The Consumer Healthcare Products Association, a trade group of companies that market over-the-counter medications, has launched a campaign in conjunction with the Community Anti-Drug Coalitions of America citing rising dextromethorphan abuse and ways of preventing it. The industry group maintains that cough and cold medications are safe and effective when used according to the label.

But some experts worry that even the label instructions are a concern.

The FDA last month launched a review of over-the-counter children's cough and cold medications that contain the drug after the release in January of a startling report from the Centers for Disease Control and Prevention. The CDC found that misuse of the medications by well-intentioned parents resulted in three deaths and more than 1,500 adverse reactions requiring treatment in emergency rooms. All of the affected children were under age 2.

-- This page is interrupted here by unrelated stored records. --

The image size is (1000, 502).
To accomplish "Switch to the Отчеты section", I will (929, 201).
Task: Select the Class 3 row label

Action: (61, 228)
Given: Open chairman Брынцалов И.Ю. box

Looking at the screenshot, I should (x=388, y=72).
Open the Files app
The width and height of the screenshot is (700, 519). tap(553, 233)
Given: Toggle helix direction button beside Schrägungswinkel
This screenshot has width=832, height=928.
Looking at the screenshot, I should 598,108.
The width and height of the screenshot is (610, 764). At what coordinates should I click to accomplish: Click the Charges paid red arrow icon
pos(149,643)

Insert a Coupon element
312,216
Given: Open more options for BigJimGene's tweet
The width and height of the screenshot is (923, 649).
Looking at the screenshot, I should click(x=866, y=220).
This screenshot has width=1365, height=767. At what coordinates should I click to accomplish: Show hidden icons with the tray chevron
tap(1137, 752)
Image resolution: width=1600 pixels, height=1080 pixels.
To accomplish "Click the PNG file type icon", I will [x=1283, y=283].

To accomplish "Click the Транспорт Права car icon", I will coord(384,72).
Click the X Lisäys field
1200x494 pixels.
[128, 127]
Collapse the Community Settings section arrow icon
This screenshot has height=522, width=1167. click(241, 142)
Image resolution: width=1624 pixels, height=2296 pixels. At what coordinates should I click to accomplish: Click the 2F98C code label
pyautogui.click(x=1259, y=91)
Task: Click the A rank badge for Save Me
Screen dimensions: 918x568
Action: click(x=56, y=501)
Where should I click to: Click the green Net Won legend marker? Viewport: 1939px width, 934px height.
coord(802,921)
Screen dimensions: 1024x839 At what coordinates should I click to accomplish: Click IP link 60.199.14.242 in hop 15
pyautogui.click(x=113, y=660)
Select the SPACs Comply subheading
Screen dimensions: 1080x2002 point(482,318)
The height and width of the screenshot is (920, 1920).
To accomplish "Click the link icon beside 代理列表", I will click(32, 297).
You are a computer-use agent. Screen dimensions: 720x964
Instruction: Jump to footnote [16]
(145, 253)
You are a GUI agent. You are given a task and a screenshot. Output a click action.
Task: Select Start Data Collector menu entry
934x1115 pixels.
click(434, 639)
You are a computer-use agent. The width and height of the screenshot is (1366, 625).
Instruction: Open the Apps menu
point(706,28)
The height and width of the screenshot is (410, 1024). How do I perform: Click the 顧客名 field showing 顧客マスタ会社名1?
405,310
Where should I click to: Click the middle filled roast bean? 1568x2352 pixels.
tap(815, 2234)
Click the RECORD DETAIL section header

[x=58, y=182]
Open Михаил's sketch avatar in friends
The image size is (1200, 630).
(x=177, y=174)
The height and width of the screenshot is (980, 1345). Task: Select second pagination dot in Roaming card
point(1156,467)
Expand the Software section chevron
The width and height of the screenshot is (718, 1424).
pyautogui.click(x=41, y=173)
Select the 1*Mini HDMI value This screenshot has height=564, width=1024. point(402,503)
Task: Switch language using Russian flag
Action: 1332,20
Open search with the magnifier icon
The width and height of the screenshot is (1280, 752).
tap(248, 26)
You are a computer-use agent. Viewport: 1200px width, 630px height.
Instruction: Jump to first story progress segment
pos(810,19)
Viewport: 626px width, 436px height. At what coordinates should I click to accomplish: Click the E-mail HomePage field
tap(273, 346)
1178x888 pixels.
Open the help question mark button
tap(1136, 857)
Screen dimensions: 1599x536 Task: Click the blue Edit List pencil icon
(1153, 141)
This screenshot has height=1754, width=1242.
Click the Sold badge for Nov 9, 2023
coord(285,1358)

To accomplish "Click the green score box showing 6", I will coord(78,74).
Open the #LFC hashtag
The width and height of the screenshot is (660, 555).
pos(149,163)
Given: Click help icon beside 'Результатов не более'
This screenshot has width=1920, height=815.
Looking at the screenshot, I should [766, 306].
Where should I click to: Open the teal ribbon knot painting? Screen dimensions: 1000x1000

FDA spokeswoman Kimberly Rawlings said public comment is being accepted on the fate of children's cough remedies as part of the agency's review. Top pediatricians nationwide signed a petition last month insisting that the FDA revisit the drugs' safety, and some medical experts believe the FDA may respond by requiring the medications be kept behind pharmacy counters nationwide.

Consumer watchdog Dr. Sidney Wolfe, director of Public Citizen's Health Research Group, said dextromethorphan is a useless chemical additive that provides no therapeutic benefit.

"If dextromethorphan came on the market today, it wouldn't get approved," Wolfe said in a telephone interview. Dextromethorphan is one of many medications that he and his colleagues have targeted in their book and online publication, "Worst Pills, Best Pills."

Wolfe, a longtime critic of the FDA, added that dextromethorphan was last reviewed by the agency in the early 1970s, when FDA officials found it to be effective.

Since then, Wolfe said, studies have found several problems with the drug -- not to mention its capacity for abuse.

libel
04-09-2007, 12:20 AM
http://www.ncbi.nlm.nih.gov/entrez/query.f...4&dopt=Abstract (http://www.ncbi.nlm.nih.gov/entrez/query.fcgi?cmd=Retrieve&db=PubMed&list_uids=12398904&dopt=Abstract)

Its effective as nefracetam as well.

http://www.medicalnewstoday.com/medicalnew...hp?newsid=24788 (http://www.medicalnewstoday.com/medicalnews.php?newsid=24788)

AdultSWIM
04-09-2007, 12:36 AM
"All of the affected children were under age 2."


So... the only people DXM has killed according to the FDA are infants. The parents are to blame. I don't see what that has to do with Dxm "Abuse"

Twitch
04-09-2007, 10:34 PM
aight so hold up..come out witta less powerful opiate to stop abuse?